Sandvik’s (STO: SAND) chief executive officer, Bjorn Rosengren, is leaving the Swedish mining equipment maker in November to lead Swiss engineering giant ABB (SWX: ABBN), which is in the midst of a major overhaul that would leave it more focused on robotics and automation.
Rosengren age 60, spent the last four years at Sandvik’s helm implementing a plan to decentralize it in order to make it more efficient and flexible. He will assume the new top post at ABB in February, taking over from chairman Peter Voser, who has been acting as interim CEO since Ulrich Spiesshofer abruptly stepped down in April amid pressure from major investors.

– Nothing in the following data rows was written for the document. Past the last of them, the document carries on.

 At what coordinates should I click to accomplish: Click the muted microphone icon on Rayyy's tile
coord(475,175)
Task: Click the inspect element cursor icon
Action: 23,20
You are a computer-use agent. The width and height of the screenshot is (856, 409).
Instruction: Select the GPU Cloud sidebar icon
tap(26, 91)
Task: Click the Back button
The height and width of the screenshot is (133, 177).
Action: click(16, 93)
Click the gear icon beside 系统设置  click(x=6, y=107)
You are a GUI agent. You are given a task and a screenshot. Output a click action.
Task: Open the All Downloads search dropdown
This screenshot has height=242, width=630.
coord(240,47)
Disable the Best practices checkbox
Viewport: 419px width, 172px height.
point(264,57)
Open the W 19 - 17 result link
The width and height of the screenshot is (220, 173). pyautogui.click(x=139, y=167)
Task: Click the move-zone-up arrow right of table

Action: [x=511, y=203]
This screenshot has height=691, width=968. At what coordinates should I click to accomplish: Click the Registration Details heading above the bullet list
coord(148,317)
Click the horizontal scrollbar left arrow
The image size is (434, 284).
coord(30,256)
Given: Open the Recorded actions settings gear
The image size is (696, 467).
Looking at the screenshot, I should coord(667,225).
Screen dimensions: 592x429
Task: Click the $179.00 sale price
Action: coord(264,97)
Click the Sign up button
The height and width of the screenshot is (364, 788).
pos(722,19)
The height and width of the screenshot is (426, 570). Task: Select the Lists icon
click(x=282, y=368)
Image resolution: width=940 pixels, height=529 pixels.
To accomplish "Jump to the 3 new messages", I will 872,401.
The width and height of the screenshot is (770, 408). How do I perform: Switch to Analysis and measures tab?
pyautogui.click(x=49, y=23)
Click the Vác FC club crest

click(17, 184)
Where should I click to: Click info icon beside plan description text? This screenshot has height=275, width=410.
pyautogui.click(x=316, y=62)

ABB has locked Rosengren into a minimum five-year contract, the company said. Prior to his Sandvik time, he headed Wartsila Corporation, which makes power systems for the marine and power generation markets.
The Swedish engineer spent his formative years at Atlas Copco, a mining solutions provider known by its culture of manager responsibility and asset-light production, which has been emulated at other Nordic companies.
Activist investor Cevian Capital, ABB’s second-largest shareholder with a 5.3% stake, said it fully supported the appointment of Rosengren. The investment firm had been critical of ABB’s complicated structure and had campaigned for a separation of its power grids division, which is now being sold to Hitachi Ltd. for about $6.4 billion. Sandvik chairman, Johan Molin, said the company would embark on the hunt for a new CEO.